Investment & Technology understands that APRA is visiting funds, requesting that they perform a series of stresstests and demanding that funds supply plans detailing how they would cope with 50 per cent, or even 100 per cent, liquidation. How would a fund find the cash, and how long would it take to provide it? An outright run on a fund by all members or total aversion of investment risk seems a remote possibility, but APRA’s exercises see super funds’ liquidity management capabilities tested to their absolute limits.

In this cash-starved market, funds’ management of available liquidity should be optimal. To date, APRA has generally been satisfied with its findings. In a statement addressing the liquidity tests, the regulator said that “while liquidity stresstesting could be enhanced in some cases, initial findings are that, in general, funds are alert to liquidity risks and are dealing with current market stresses proportionately”. Crafter defines liquidity management as a balance between a need for long-term investment returns and shortterm demands for cash, in order to accommodate members’ investment choices and to keep the fund operating.

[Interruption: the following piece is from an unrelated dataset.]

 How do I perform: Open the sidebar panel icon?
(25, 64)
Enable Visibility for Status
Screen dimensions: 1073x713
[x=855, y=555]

At present, negative returns, currency hedging costs and responding to members’ investment decisions are the main influences on ARIA’s liquidity management processes. “Money’s been tight, but we’re not stressed in any way,” Crafter says, adding that the strategic integrity of the portfolio remains intact. “We’ve shifted to have a higher focus on short-term liquidity, but still have a fiveto- 10-year view of investment returns. We still have an unlisted assets program, and we still have a 25 per cent limit on how large it can be.” The main objective of liquidity management is clear. “We need to know how we will generate liquidity across the entire fund structure: where we can get it from, and how quickly we can get it,” he says.